Класс приказных и чиновников был еще малочислен и решительно принадлежал простому народу. То же можно сказать и о выслужившихся из солдат офицерах.

Множество из сих последних было в шайках Пугачева. Шванвич один был из хороших дворян».

Это звучало устрашающе. Все население страны на стороне мятежников, а дворянство – это очень важно! – против него потому лишь, что выгоды его не совпадают с выгодами мятежников. Но с тех пор значительная часть дворянства потеряла свои имения, своих крепостных, сама превратилась в «страшную стихию мятежей». Стало быть, в случае нового мятежа, который Пушкин в 1834 году предрекал в разговоре с великим князем Михаилом, эта часть дворян может поддержать восстание.

Пушкин такой дворянской позиции не сочувствовал. И сказал об этом в «Капитанской дочке». Но он предлагал смотреть на происходящее трезво. И знаменателен в этом смысле конец «Общих замечаний»:

«Нет зла без добра: Пугачевский бунт доказал правительству необходимость многих перемен…» и т. д.

Екатерининское правительство поняло, мол, после крестьянской войны необходимость реформ, а николаевское после 14 декабря, польского восстания и бунта военных поселян такой необходимости не поняло. Хотя здесь Пушкин хитрит – никаких существенных реформ, облегчающих положение крестьян, Екатериной проведено не было. Ее царство закончилось в ситуации экономического и политического кризиса. Пушкин это знал. Но он преследовал очень определенную цель и ограничивался поучительными фактами. Бунт, действительно, многое доказал…

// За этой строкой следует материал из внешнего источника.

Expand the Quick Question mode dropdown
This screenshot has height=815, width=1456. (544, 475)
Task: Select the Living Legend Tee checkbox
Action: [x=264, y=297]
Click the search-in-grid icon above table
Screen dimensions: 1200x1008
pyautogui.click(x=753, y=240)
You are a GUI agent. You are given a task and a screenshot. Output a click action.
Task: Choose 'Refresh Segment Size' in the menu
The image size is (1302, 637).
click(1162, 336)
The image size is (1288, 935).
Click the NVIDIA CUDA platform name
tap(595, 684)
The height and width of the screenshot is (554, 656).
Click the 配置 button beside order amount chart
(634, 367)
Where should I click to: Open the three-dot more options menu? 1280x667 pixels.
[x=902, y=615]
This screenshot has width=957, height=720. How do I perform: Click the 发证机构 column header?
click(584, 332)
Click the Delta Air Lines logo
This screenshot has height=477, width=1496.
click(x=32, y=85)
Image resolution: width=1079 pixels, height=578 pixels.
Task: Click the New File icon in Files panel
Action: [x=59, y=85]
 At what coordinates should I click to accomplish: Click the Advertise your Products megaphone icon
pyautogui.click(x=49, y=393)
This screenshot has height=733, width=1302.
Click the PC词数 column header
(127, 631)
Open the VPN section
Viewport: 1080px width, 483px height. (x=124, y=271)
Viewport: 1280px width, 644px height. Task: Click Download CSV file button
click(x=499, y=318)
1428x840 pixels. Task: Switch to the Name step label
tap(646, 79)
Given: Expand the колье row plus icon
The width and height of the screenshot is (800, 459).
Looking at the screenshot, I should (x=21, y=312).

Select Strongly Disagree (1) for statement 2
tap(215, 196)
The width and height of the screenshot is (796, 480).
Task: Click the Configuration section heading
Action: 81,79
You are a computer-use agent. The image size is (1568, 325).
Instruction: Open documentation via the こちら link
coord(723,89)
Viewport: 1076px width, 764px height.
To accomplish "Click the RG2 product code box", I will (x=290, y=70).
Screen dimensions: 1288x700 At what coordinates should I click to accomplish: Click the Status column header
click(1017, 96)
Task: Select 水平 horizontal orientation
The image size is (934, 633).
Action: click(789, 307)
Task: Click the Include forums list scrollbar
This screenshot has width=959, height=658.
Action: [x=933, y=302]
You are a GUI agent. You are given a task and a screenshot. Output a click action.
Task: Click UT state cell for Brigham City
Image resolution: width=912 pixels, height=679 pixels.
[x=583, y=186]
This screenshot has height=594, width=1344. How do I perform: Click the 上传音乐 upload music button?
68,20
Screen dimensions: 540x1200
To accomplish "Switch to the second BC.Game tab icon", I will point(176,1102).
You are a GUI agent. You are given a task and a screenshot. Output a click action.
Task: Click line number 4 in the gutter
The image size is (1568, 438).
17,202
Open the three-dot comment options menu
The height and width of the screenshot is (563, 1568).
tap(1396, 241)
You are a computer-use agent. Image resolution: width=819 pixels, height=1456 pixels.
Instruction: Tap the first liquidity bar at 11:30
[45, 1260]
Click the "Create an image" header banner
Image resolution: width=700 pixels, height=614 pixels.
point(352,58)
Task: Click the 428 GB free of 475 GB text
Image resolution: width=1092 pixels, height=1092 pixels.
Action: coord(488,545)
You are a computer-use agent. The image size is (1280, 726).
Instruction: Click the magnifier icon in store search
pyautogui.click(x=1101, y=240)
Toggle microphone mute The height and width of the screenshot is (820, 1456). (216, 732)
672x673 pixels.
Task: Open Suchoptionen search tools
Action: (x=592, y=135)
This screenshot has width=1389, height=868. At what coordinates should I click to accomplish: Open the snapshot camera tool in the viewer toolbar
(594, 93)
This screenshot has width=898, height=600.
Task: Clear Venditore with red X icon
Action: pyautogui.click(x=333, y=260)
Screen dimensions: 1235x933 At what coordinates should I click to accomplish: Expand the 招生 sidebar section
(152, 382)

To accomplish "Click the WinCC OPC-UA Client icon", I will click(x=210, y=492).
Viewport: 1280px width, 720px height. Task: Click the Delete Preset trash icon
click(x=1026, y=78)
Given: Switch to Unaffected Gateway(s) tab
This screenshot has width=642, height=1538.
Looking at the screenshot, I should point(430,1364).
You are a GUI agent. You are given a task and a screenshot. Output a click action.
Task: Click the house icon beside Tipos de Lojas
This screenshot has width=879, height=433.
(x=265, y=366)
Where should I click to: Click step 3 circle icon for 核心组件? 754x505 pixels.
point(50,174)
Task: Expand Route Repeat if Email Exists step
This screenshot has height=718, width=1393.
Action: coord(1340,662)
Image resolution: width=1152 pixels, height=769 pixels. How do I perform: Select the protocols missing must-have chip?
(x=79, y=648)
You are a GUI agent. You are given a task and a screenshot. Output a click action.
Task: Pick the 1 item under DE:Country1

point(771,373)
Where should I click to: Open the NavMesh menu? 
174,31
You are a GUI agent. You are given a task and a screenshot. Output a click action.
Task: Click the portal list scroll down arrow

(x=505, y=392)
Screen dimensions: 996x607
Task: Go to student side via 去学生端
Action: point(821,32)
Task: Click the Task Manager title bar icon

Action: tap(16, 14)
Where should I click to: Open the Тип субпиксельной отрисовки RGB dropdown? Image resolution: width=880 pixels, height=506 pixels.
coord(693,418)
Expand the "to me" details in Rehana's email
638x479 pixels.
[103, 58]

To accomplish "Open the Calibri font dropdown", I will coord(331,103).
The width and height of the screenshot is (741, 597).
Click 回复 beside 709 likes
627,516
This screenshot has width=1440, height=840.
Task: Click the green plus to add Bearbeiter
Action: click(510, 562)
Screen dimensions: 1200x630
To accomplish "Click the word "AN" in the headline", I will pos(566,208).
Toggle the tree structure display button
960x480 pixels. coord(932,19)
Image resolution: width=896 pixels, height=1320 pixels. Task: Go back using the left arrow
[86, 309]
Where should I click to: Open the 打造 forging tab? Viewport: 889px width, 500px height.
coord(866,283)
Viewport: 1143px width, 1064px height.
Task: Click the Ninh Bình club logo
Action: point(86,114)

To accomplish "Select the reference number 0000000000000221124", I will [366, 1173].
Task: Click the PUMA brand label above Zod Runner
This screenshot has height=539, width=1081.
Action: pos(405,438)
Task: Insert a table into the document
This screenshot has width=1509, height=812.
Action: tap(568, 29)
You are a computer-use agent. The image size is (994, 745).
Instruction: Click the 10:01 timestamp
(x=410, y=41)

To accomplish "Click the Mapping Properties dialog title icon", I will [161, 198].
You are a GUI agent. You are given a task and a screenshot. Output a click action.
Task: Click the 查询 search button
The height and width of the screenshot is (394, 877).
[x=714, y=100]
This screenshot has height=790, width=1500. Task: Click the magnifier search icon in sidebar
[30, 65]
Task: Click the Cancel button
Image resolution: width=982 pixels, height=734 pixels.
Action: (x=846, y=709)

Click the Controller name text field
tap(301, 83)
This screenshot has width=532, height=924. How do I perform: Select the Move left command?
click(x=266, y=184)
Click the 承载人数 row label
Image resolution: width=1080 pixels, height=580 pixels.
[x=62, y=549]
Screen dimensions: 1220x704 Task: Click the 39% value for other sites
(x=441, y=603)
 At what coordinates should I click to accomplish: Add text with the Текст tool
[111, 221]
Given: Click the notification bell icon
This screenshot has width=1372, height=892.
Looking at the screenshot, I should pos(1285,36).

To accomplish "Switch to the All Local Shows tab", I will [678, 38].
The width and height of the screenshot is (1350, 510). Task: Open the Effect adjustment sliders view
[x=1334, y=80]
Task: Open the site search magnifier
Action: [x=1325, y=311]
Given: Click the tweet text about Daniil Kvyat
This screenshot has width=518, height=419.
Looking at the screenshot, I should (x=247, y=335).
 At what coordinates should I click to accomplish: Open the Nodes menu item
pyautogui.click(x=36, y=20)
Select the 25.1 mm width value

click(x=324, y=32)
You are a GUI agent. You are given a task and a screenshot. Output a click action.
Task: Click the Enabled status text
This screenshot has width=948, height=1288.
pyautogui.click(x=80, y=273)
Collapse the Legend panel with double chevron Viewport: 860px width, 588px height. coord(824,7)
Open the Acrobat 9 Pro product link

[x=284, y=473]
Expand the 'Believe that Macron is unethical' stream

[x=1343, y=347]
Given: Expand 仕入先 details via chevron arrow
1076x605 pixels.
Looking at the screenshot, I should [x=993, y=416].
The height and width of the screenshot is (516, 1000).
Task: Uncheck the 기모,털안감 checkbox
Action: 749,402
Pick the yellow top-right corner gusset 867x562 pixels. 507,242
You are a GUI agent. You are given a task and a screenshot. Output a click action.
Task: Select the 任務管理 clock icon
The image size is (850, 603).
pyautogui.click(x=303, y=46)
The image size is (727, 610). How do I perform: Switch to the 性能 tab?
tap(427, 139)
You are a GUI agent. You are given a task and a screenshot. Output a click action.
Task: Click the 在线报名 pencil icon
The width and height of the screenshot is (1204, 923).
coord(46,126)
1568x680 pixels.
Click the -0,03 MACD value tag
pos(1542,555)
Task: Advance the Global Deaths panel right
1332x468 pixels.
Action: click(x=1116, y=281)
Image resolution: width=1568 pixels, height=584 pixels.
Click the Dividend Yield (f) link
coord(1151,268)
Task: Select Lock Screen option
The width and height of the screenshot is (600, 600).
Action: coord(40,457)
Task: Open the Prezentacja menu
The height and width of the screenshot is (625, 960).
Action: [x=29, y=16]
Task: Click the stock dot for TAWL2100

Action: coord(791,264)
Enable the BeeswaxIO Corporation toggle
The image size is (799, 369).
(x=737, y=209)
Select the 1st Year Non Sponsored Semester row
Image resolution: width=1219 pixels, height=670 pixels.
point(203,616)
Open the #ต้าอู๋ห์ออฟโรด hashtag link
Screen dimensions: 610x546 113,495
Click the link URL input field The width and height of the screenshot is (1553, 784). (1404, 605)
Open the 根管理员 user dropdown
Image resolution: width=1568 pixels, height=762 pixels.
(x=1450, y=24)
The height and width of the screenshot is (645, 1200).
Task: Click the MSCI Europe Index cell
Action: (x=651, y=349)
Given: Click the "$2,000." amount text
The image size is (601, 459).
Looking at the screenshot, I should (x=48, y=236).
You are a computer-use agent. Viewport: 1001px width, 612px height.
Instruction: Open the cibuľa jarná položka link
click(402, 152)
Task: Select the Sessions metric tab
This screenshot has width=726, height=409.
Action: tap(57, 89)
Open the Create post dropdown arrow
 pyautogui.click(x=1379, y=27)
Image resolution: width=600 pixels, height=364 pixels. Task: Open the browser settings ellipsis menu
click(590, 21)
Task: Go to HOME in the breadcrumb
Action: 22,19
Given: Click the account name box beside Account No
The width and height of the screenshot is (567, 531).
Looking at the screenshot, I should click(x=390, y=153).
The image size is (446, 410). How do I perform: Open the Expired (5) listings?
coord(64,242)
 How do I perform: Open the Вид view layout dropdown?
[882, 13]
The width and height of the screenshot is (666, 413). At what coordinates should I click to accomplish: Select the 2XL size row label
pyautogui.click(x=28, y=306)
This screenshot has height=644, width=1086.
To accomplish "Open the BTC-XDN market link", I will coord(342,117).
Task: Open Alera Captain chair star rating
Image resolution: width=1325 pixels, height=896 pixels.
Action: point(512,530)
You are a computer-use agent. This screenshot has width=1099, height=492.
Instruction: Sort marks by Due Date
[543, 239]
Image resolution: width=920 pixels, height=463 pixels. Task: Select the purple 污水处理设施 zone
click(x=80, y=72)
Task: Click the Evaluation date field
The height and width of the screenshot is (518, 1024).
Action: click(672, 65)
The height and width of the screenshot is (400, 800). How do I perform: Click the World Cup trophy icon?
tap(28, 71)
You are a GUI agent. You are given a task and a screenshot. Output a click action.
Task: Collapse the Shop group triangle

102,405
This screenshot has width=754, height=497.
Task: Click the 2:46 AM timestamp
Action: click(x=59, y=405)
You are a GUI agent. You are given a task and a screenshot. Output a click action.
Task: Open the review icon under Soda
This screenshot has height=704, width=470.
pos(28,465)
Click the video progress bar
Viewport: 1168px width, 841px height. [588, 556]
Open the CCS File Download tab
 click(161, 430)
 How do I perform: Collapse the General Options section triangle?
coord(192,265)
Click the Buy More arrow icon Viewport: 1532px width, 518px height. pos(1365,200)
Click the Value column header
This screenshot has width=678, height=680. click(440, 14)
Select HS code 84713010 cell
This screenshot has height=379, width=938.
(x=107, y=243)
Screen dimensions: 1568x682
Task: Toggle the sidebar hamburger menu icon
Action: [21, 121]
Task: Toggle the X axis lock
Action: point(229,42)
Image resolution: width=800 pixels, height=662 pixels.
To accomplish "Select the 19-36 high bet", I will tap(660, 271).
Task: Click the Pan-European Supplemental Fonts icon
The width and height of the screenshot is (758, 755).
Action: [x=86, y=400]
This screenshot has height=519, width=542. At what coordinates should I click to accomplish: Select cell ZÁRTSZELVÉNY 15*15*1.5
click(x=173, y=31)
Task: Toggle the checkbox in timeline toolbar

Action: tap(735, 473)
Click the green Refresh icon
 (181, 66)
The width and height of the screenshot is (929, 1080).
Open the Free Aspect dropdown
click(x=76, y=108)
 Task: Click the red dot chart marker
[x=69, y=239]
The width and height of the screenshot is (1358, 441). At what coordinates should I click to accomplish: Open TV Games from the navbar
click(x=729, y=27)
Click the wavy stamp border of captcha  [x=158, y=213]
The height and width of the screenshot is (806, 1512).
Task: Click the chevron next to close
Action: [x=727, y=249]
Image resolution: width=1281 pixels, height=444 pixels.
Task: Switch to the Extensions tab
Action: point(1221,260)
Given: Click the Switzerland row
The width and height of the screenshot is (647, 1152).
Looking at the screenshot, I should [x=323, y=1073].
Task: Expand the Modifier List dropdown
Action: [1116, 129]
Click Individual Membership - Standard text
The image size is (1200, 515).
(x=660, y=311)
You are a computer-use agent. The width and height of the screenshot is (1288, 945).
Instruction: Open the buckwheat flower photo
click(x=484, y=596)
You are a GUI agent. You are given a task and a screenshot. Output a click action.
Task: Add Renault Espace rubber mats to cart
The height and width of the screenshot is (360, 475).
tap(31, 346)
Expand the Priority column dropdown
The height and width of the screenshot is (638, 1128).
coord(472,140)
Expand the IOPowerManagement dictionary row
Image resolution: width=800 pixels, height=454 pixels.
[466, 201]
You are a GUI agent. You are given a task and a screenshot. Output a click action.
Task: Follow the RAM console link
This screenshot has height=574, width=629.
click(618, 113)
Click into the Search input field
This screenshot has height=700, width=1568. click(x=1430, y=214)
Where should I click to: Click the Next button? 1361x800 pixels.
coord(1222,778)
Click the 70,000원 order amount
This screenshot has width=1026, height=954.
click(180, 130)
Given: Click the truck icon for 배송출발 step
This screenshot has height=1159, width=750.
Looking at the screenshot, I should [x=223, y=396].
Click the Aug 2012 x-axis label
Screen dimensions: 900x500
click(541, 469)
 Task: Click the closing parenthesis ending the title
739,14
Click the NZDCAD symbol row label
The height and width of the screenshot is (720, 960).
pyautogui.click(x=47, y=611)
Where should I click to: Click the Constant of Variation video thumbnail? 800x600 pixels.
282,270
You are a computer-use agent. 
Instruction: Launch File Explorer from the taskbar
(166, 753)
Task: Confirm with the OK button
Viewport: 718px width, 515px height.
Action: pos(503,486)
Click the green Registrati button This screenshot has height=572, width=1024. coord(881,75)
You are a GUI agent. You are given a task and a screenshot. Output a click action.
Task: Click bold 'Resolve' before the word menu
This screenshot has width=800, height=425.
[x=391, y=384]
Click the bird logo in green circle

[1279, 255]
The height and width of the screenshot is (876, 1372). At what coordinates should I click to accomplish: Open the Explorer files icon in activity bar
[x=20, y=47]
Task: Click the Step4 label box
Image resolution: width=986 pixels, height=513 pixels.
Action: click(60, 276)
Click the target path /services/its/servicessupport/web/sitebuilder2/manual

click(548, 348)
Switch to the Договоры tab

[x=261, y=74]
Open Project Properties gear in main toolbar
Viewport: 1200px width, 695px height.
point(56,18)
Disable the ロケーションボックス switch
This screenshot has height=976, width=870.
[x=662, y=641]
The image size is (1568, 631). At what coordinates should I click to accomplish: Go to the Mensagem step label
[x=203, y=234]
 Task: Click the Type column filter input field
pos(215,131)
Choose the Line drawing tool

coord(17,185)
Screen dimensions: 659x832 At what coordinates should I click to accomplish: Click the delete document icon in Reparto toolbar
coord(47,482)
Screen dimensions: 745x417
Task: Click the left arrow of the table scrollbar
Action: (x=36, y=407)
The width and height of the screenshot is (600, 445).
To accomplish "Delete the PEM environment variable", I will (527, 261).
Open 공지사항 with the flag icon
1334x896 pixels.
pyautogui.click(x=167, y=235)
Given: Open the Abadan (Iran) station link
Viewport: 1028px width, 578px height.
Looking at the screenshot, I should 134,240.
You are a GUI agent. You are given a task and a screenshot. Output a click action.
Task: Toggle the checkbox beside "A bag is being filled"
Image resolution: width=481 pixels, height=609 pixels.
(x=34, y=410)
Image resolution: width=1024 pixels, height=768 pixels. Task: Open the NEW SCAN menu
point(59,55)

Были в замечаниях и такие горькие слова:

«Ныне общее мнение если и существует, то уж гораздо равнодушнее, нежели как бывало в старину».

Вряд ли Пушкин, после всего происшедшего, особенно надеялся, что царь возьмет все это в толк.

3

Надо было издавать газету.

В апреле, когда окончательно стал ясен провал «Пугачева», Пушкин написал в черновом письме Бенкендорфу:

«В 1832 году Его величество соизволил разрешить мне быть издателем политической и литературной газеты.

Ремесло это не мое и неприятно мне во многих отношениях, но обстоятельства заставляют меня прибегнуть к средству, без которого я до сего времени надеялся обойтись. Я проживаю в Петербурге, где благодаря Его величеству могу предаваться занятиям более важным и более отвечающим моему вкусу, но жизнь, которую я здесь веду, вызывает расходы, а дела семьи крайне расстроены, и я оказываюсь в необходимости либо оставить исторические труды, которые стали мне дороги, либо прибегнуть к щедротам государя, на которые я не имею никаких других прав, кроме тех благодеяний, коими он меня уже осыпал.